El mensaje de Jim la otra noche a través de LinkedIn después de tantos años era muy lacónico: How are you doing?, pero de inmediato se agolparon en mi memoria una serie de entrañables recuerdos sobre los dos años y pico más felices de mi vida, por lo que le contesté mucho más expresivamente: “Bien, gracias, querido Jim, encantado de saber de una de las personas -si no es que la persona- que más he admirado en IBM. Un caluroso saludo”.
Por entonces, había sido asignado yo a un centro internacional de soporte en Raleigh, Carolina del Norte, y estaba recién casado. Es más, Elena asegura que cuando nos conocimos a principios de aquel lejano 1989, le propuse matrimonio únicamente para no embarcarme solo en tan arriesgada empresa, y no diré que razón no le falta, pero sí que los más de 31 años que hemos pasado juntos son prueba fehaciente de que no me equivoqué.
La misión, si yo deseaba aceptarla, consistía en hacerla de intermediario entre el laboratorio de desarrollo de software de telecomunicaciones en Estados Unidos y la comunidad internacional, y como tal, participar en la prueba de esos programas, en la conducción de residencias temporales para la producción de materiales técnicos y manuales (redbooks) por parte de miembros de IBM de todo el orbe, y en dar a conocer los resultados de todo esto en seminarios organizados alrededor del mundo.

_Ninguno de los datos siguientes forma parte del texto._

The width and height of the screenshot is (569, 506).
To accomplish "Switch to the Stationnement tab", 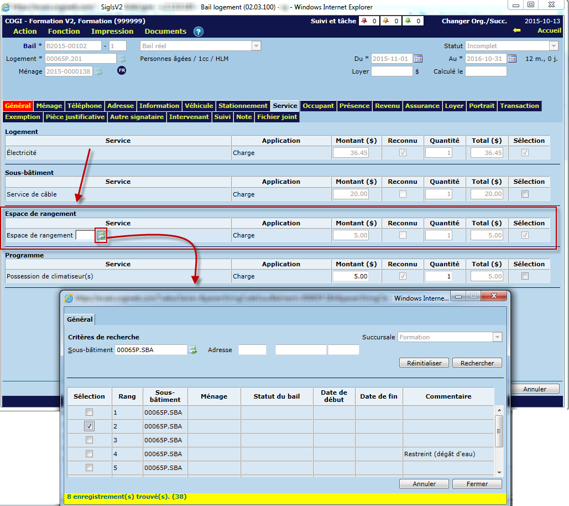I will point(243,106).
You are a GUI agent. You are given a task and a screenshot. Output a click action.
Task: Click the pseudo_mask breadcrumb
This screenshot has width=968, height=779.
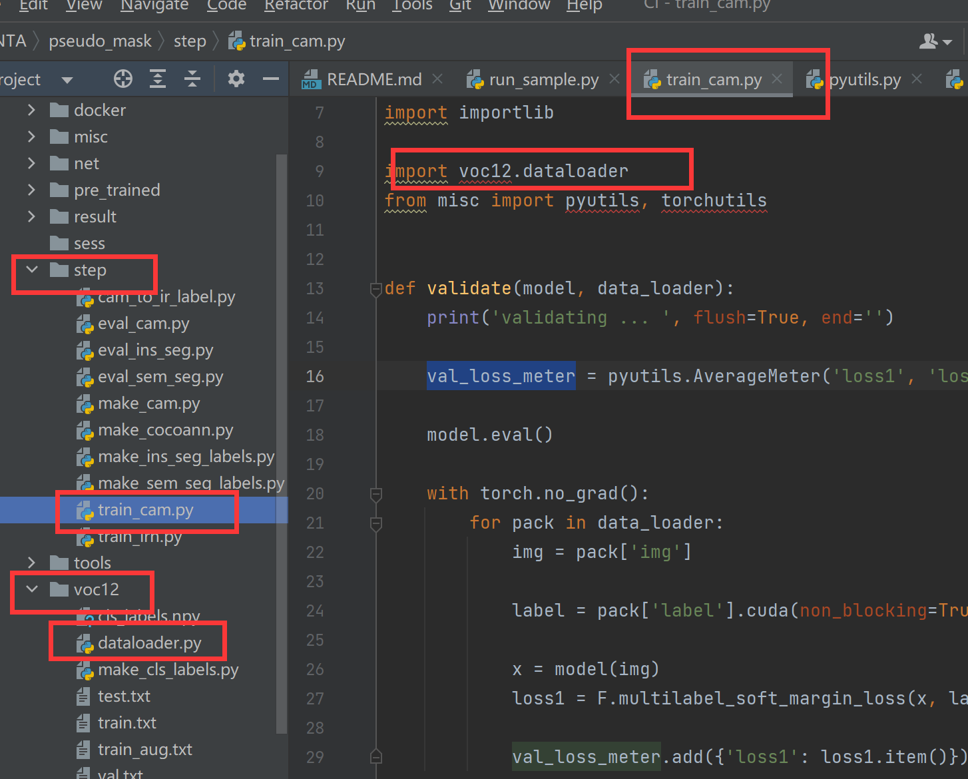(x=100, y=41)
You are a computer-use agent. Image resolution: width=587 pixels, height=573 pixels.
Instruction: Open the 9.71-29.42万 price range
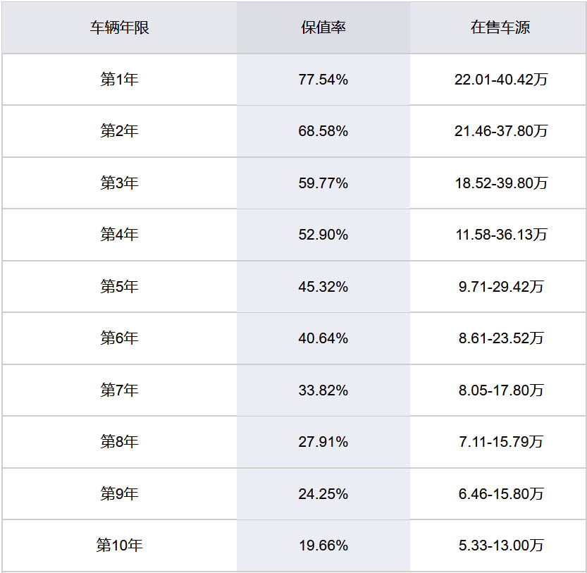point(500,287)
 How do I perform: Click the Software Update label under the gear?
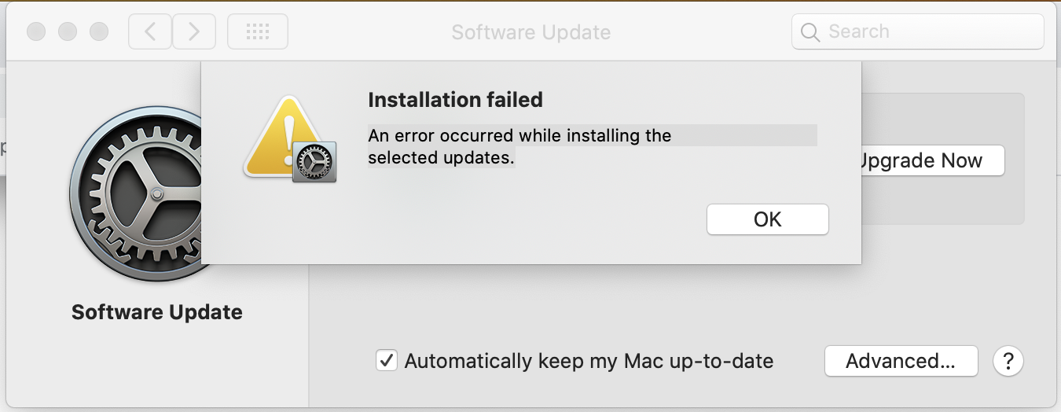tap(157, 312)
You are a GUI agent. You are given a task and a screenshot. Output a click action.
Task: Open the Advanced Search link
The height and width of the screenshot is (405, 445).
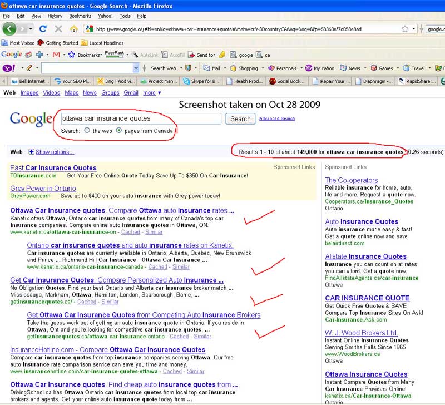(x=276, y=118)
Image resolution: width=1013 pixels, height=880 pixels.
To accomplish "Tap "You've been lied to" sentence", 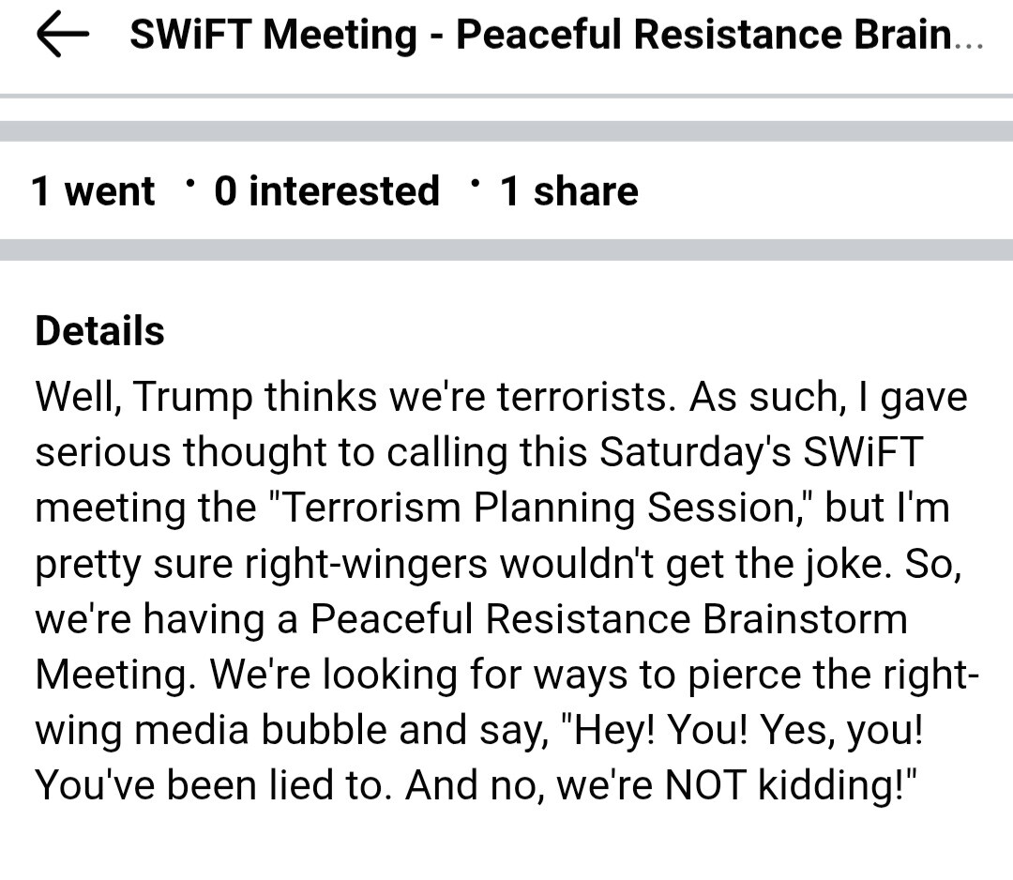I will 209,785.
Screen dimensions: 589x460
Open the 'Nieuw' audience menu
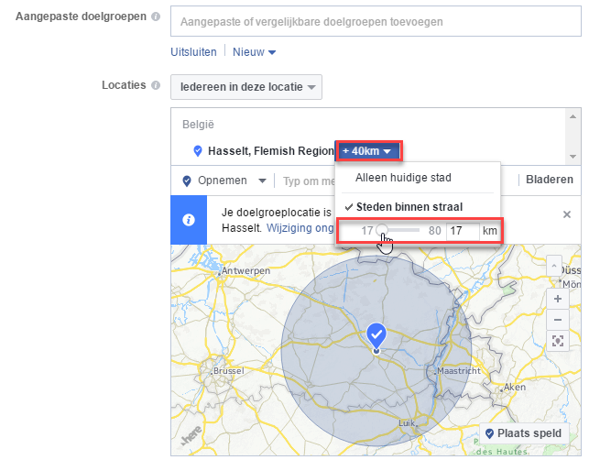tap(254, 52)
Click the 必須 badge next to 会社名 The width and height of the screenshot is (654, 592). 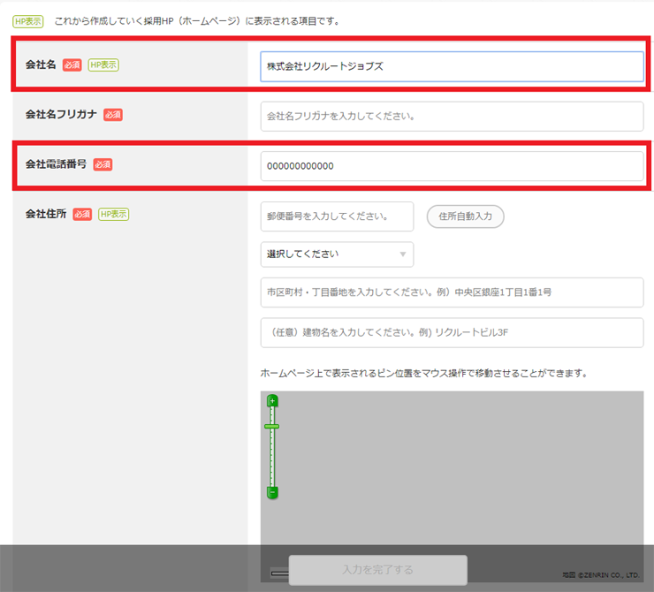72,65
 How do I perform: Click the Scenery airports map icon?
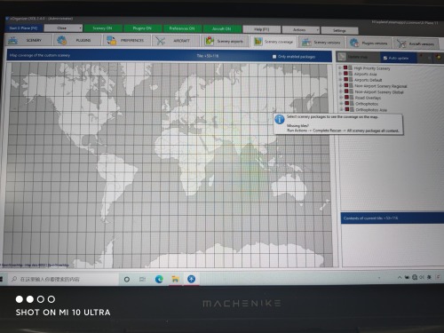pos(210,41)
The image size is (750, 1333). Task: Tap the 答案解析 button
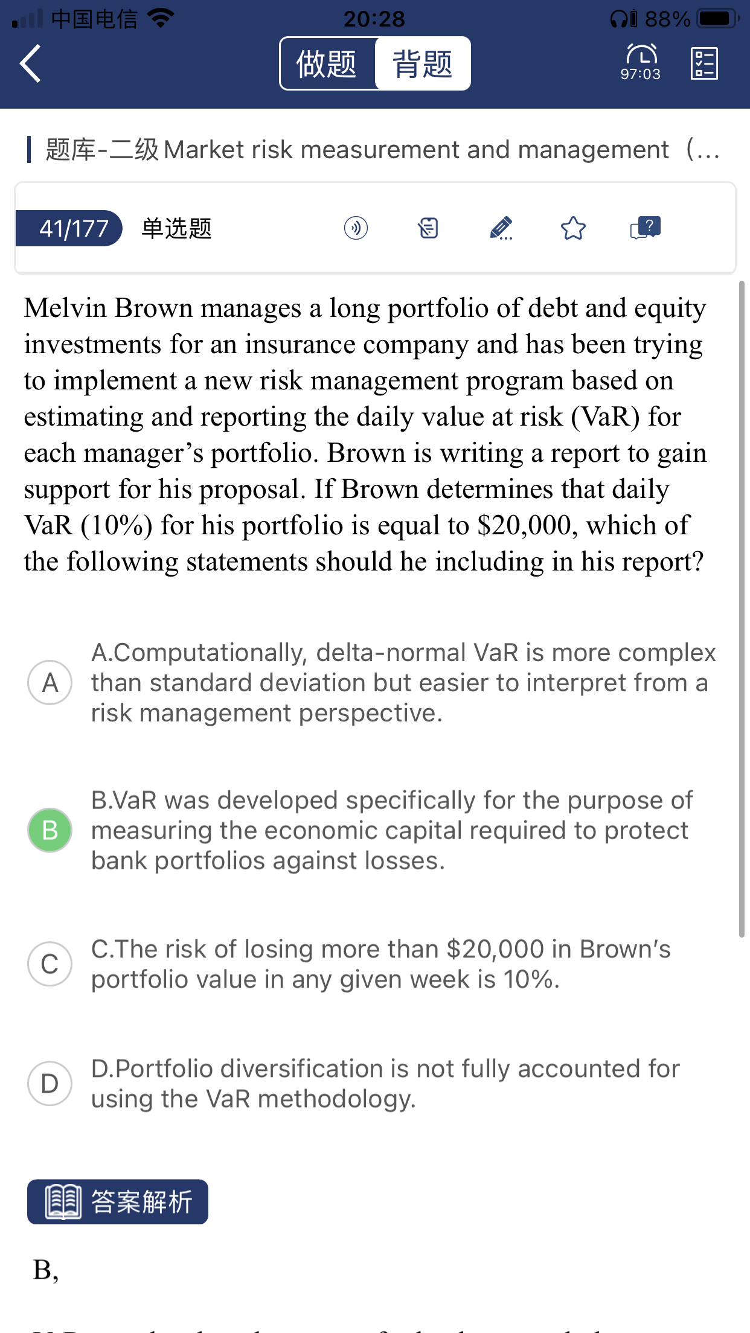click(118, 1201)
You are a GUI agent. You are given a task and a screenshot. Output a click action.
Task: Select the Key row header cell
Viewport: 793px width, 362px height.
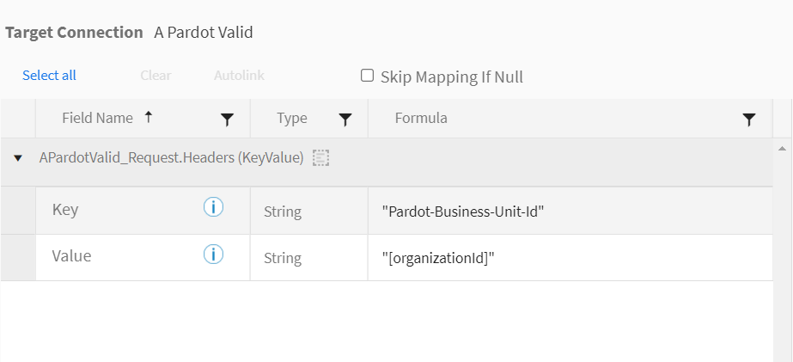[x=18, y=211]
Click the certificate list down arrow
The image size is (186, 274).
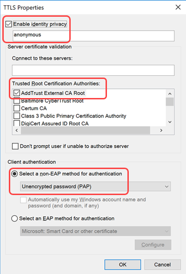(x=170, y=122)
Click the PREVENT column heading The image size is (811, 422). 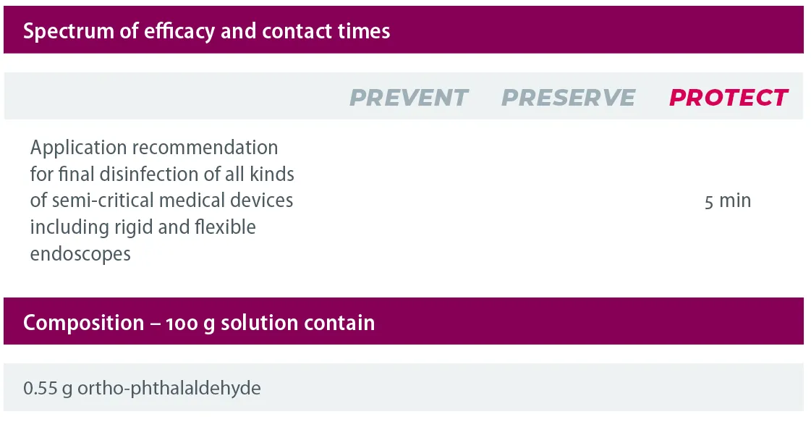point(409,98)
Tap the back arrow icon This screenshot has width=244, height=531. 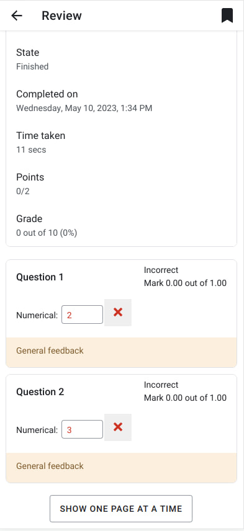point(17,16)
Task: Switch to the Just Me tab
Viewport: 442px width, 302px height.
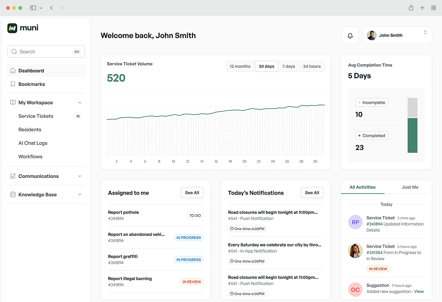Action: click(x=410, y=187)
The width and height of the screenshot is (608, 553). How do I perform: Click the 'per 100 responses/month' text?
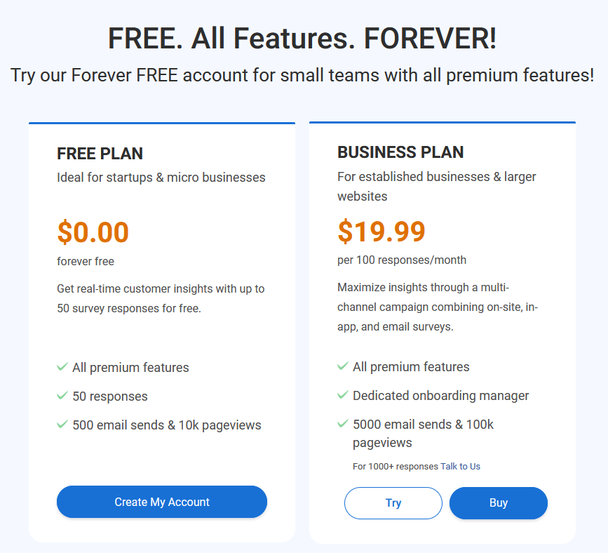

En el laboratorio envidiaban tan frenética actividad de parte del centro para el que yo trabajaba y que a mí, por ejemplo, en mi primer año de asignación, me permitió viajar a Hamburgo, Sao Paulo, Tokio, Singapur y Sídney, y en el segundo, a Bruselas, Makuhari (Japón), Sídney y Caracas.
Nunca en mi vida me he sentido yo más productivo como en aquellos lejanos años en que los desarrolladores esperaban con ansiedad a que yo llegara a informarles cómo el mundo acogería los productos que apenas estaban en desarrollo, y dentro de tales profesionales, Jim Fletcher era el gurú reconocido por todos, dentro y fuera del país. Y yo era arropado por todos ellos.
Carolina, mi hija, nuestra hija, nació allá, y nadie, ni en el laboratorio ni en el centro internacional donde yo laboraba, dejó de incurrir en el lugar común y mal chiste de afirmar que el hijo que seguramente vendría a continuación sería con toda certeza Raleigh.
Elena, Carolina, Jim Fletcher, IBM y Raleigh (la ciudad y el del mal chiste) contribuyeron a hacer de éste el recuerdo más indeleble de mi existencia. Gracias, Jim, por haber desencadenado toda esta serie de recuerdos hace apenas unas noches.